=== EXERCISE ===
The stretch wanted below opens at the line containing "[button] (841, 222)" and closes at the line containing "[Sign in] (1044, 26)". Please return it exactly, with no other lines.

=== INFORMATION SHOWN ===
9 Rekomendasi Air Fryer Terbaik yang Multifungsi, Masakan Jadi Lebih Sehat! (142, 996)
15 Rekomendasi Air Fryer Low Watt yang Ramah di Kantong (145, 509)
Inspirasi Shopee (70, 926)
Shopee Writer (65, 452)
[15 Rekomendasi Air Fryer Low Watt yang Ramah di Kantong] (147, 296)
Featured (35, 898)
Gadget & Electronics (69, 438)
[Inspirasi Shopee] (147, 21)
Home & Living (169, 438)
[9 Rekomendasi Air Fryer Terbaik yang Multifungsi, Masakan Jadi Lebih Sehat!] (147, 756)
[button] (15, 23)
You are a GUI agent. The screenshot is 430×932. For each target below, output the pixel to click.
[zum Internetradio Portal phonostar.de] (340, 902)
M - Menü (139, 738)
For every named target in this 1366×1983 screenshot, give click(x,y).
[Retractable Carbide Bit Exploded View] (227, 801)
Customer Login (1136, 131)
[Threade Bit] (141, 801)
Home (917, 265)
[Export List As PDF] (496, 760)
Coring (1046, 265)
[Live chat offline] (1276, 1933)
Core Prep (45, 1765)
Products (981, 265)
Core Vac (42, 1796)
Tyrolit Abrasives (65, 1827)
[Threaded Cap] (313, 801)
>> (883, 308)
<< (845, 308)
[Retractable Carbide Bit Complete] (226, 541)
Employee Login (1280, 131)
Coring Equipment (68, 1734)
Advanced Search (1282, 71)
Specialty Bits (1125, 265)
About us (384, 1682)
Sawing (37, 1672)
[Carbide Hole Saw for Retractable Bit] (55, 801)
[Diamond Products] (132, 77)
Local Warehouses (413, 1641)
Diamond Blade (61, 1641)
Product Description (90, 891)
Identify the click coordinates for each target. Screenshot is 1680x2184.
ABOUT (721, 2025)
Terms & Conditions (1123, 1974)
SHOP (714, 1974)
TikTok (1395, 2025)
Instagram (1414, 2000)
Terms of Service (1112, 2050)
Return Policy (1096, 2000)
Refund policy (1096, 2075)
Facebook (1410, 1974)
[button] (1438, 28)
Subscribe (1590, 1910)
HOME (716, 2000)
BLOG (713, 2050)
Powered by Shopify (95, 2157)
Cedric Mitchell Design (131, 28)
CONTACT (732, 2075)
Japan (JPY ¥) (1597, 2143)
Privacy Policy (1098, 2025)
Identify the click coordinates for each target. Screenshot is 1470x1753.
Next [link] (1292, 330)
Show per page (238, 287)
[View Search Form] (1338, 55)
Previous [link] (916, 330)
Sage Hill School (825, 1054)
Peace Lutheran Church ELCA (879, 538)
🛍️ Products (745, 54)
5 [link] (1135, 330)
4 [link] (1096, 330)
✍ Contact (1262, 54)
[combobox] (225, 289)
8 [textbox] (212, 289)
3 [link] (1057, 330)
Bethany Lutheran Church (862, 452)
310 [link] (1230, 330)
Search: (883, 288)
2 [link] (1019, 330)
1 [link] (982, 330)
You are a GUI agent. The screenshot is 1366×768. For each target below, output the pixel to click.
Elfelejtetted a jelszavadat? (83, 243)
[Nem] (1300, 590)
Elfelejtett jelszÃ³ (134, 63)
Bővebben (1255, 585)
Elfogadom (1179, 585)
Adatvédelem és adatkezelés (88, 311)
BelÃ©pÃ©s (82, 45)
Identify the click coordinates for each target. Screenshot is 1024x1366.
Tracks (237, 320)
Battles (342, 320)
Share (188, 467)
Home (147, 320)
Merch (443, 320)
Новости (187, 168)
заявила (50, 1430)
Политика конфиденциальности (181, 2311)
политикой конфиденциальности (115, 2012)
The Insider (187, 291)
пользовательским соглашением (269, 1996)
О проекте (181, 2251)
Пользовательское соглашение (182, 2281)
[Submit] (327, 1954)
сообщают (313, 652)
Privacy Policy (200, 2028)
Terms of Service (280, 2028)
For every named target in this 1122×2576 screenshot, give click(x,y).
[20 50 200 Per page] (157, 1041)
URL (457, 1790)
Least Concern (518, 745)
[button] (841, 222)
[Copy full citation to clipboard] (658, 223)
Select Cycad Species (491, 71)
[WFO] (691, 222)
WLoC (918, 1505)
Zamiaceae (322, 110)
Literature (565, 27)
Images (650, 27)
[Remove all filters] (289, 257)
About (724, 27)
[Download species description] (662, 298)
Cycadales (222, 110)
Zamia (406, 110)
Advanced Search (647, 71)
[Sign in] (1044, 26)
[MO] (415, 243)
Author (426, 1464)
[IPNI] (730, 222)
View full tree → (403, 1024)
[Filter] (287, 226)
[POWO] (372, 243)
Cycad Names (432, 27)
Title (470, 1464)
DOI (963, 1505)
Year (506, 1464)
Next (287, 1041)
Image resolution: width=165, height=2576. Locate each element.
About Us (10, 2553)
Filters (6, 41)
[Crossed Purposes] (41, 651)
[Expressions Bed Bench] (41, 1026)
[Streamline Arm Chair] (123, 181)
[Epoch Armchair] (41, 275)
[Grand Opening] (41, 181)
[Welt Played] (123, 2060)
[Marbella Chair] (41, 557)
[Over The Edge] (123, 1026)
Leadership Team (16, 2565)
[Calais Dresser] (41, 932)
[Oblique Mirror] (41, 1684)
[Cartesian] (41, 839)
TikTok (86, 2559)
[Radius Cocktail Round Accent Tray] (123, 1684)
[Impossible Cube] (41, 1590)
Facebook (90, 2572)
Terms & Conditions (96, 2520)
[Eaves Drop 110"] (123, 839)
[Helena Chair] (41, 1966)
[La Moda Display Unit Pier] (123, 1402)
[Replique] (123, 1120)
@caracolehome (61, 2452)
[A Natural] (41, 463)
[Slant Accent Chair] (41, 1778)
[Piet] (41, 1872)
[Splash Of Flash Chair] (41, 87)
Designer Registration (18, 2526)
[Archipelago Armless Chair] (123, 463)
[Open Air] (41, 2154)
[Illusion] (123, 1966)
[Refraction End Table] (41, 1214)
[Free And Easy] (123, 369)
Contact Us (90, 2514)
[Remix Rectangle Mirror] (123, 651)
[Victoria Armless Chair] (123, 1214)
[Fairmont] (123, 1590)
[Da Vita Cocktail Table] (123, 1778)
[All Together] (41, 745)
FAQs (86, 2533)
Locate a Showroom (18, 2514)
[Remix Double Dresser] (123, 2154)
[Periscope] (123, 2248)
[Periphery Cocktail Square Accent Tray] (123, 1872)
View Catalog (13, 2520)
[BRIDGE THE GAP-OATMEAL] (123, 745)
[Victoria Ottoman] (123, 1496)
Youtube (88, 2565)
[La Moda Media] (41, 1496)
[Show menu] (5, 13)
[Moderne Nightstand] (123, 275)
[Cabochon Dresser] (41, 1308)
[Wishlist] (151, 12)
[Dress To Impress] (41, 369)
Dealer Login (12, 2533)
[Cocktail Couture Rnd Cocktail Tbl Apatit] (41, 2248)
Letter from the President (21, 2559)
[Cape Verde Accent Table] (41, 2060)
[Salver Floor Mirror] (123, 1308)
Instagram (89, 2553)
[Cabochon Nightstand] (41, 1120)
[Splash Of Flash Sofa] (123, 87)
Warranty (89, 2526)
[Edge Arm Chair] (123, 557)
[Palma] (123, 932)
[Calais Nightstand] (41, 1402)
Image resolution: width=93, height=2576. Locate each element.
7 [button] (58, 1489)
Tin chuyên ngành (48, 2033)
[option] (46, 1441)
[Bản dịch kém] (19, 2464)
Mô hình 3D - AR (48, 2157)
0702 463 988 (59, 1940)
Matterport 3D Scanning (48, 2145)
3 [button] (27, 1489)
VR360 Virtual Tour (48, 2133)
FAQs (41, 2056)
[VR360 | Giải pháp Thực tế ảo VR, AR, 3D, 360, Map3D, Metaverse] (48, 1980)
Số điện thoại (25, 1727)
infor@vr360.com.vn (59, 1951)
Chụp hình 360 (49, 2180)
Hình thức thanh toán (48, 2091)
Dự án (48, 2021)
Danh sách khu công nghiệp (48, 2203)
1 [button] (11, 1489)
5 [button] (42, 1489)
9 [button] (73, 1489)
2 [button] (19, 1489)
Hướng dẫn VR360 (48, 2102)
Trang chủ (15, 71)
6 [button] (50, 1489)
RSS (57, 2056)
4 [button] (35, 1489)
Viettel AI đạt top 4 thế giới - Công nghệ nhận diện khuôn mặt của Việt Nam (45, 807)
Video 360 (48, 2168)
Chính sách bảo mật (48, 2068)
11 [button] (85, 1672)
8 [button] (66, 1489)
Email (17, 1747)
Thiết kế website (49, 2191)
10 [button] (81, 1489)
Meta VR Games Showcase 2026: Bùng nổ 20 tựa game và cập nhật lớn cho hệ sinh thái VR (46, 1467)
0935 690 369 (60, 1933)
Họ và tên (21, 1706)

=== YOUR SOLUTION ===
[button] (841, 222)
[Copy full citation to clipboard] (658, 223)
Select Cycad Species (491, 71)
[WFO] (691, 222)
WLoC (918, 1505)
Zamiaceae (322, 110)
Literature (565, 27)
Images (650, 27)
[Remove all filters] (289, 257)
About (724, 27)
[Download species description] (662, 298)
Cycadales (222, 110)
Zamia (406, 110)
Advanced Search (647, 71)
[Sign in] (1044, 26)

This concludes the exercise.